To answer your above question "is there some reason to believe the diffractive HST core is actually as close to an Airy pattern as the test found previously?" in this case yes. Unobscured aperture at the focus so the far-field Fresnel should asymptotically approach the Fraunhofer result, and the analytic Airy function as well.
I wonder if the issues is not fine enough pixel sampling? Hmm, I just tried a calculation with beam_ratio=0.125 so in effect twice as fine sampling in the Fresnel calculation. But the test still doesn't pass. So I'm still unsure what's going on.
beam ratio = 0.25; 4x oversampling:
beam ratio = 0.125; 8x oversamplingL
mperrin
commented
6 years ago
could aliasing from the apertures be filling in the dark rings?
mperrin
commented
6 years ago
could aliasing from the apertures be filling in the dark rings?
Maybe? I just worked a bit on the long-postponed subpixel_geometry branch, to bring it up to date with master. But some tests are still failing on that, including the Fresnel PTP one now. I'm out of time to work on this today, need to switch to other tasks, but if you have time you can experiment with what's on that branch.
mperrin
commented
6 years ago
Ha, would you believe it's just pure defocus error?
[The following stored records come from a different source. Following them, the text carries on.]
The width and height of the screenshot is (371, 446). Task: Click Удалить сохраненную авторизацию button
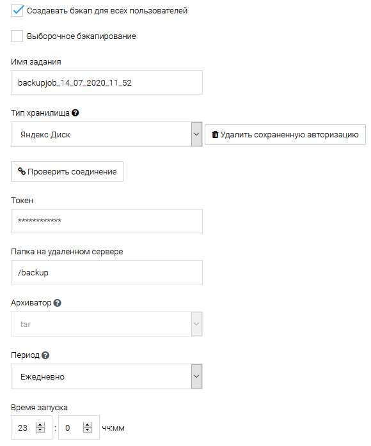(285, 135)
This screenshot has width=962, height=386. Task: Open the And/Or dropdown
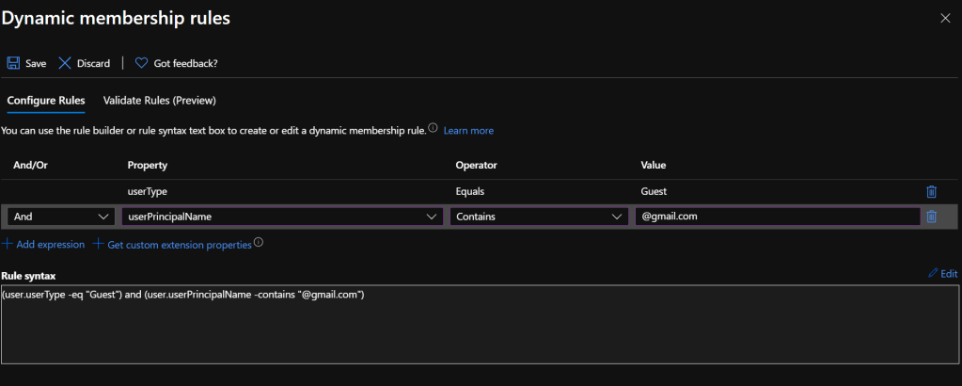(60, 217)
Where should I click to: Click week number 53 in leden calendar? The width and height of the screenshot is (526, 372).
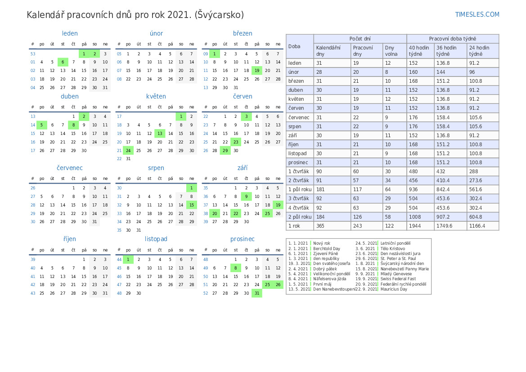(33, 54)
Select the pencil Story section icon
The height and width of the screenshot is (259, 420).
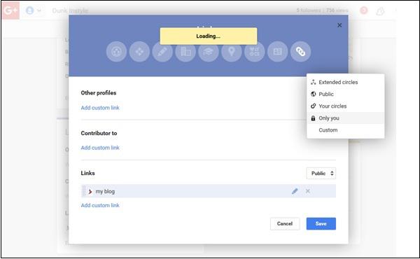point(162,51)
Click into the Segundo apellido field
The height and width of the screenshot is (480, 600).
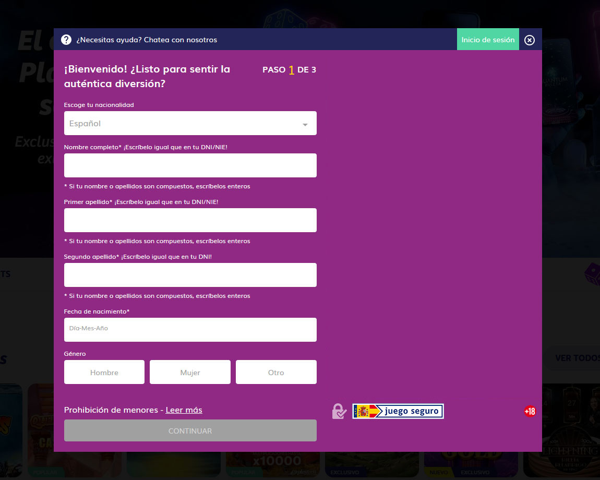(x=190, y=275)
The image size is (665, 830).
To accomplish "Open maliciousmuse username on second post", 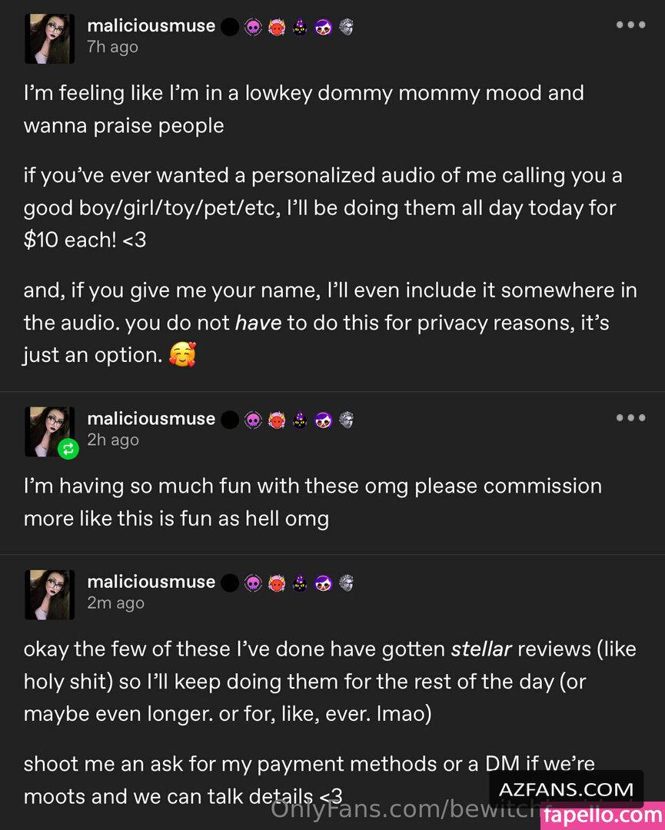I will (151, 418).
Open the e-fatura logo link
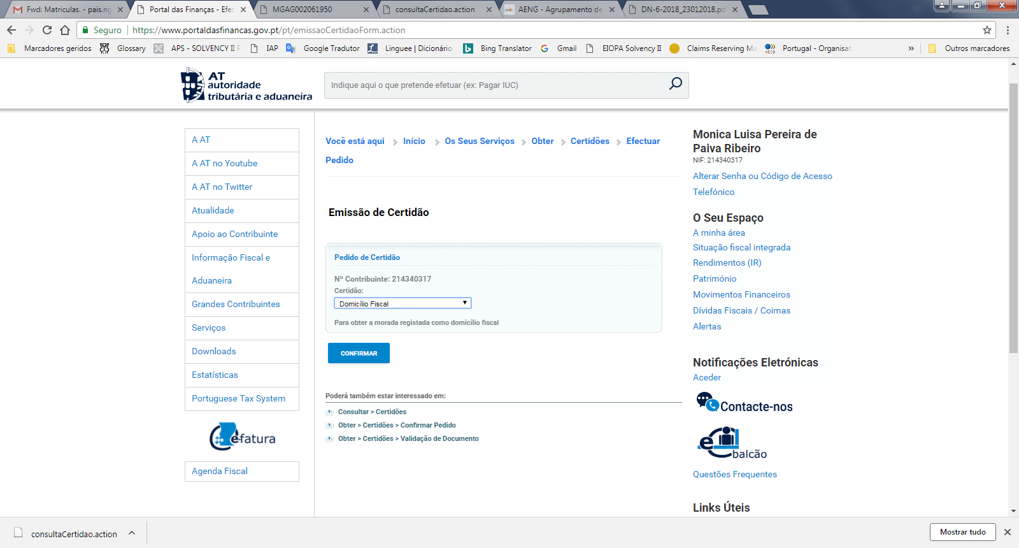 [x=243, y=437]
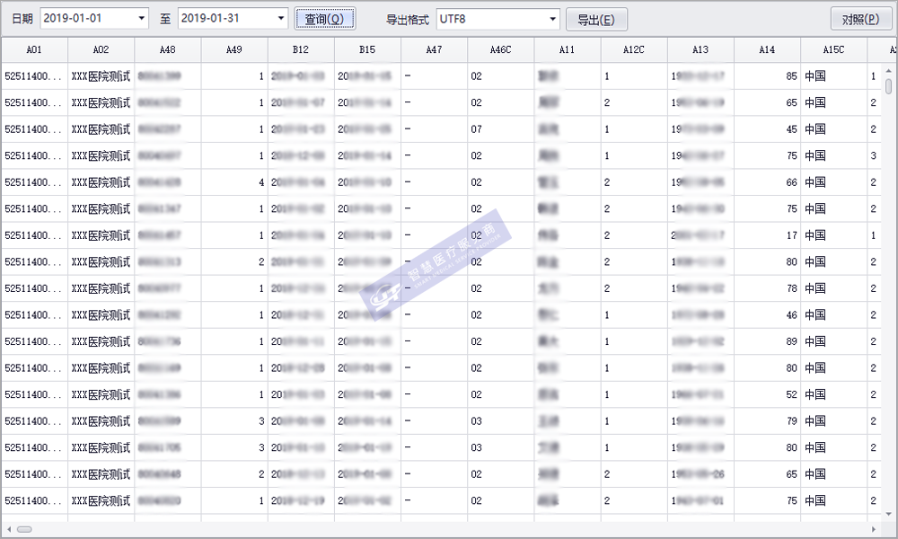The image size is (898, 539).
Task: Click the A49 column header
Action: (x=233, y=50)
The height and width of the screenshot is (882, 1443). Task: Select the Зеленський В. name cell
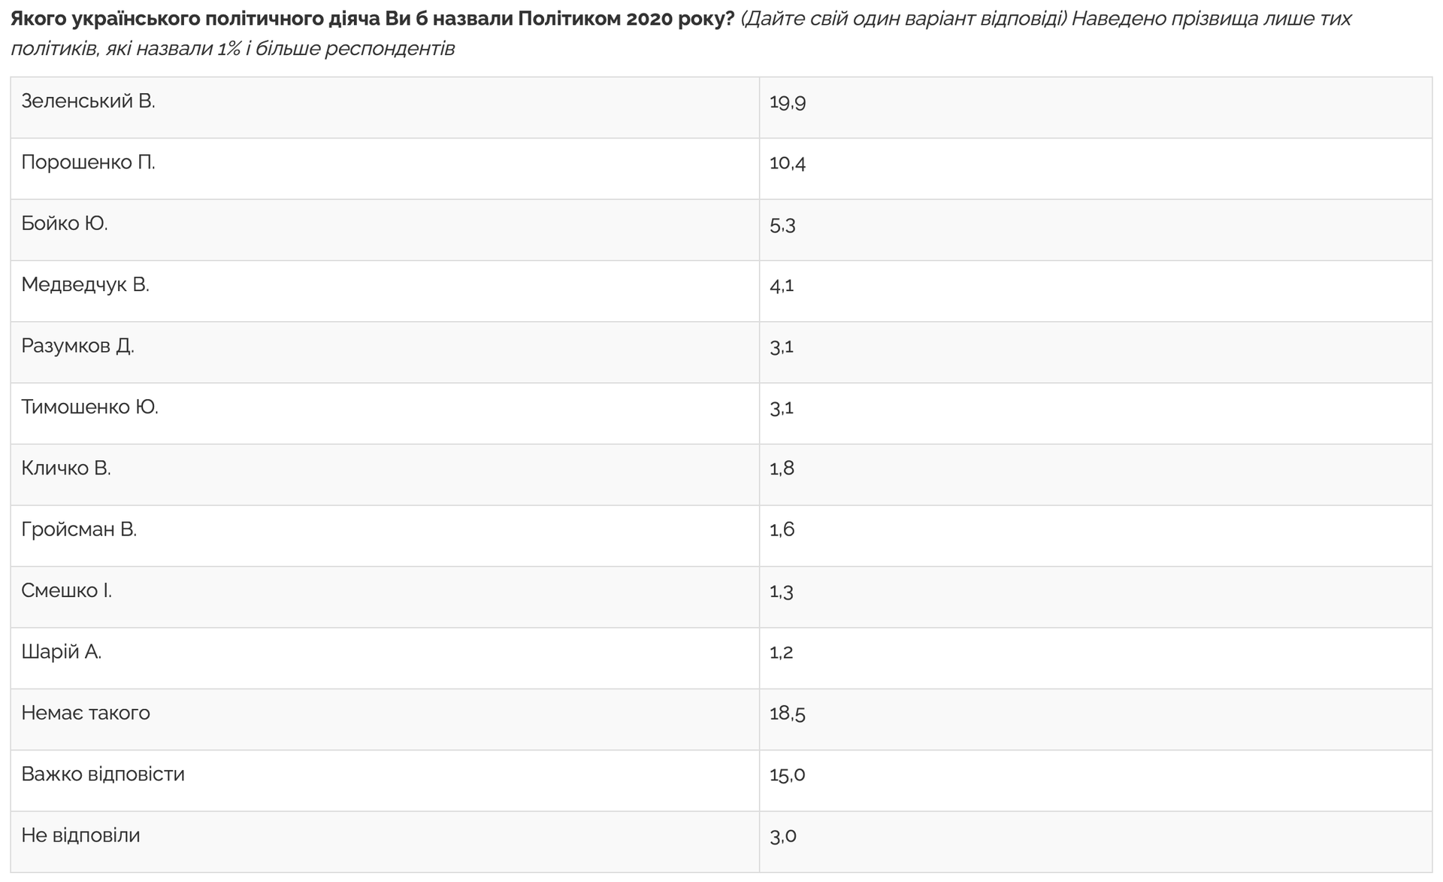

The value for d_sec_to_focus leaves the final focal plane off by 330 microns from the beam waist.
With d_sec_to_focus = 6.3916645 * u.m instead, so the focus is precisely at the beam waist, the discrepancy vanishes.
Here's the result of a calculation done with that value and beam ratio=0.125 (8x oversampling). Great agreement. Note, this is for a case where I removed the SM obscuration and struts from the notebook calc for simplicity.
I've just checked and with the d_sec_to_focus value changed to the above, the test passes just fine. No other changes needed. Storing the list of beam waists has just paid off! That was essential for debugging this.
One other issue, but a way more minor effect, is the difference in PSF alignment between the Fresnel and Fraunhofer codes. (PSF center is at e.g. 2047.5 pixels in Fraunhofer, but at 2048 pixels in Fresnel). The radial_profile function isn't smart enough to figure that out on its own so you have to pass it in as a parameter. But that's a far less significant effect than the defocus. It matters a tiny bit for making the radial profile plots look nice, but doesn't affect the unit test since that comparison is done on the array pixel values directly instead of making profiles.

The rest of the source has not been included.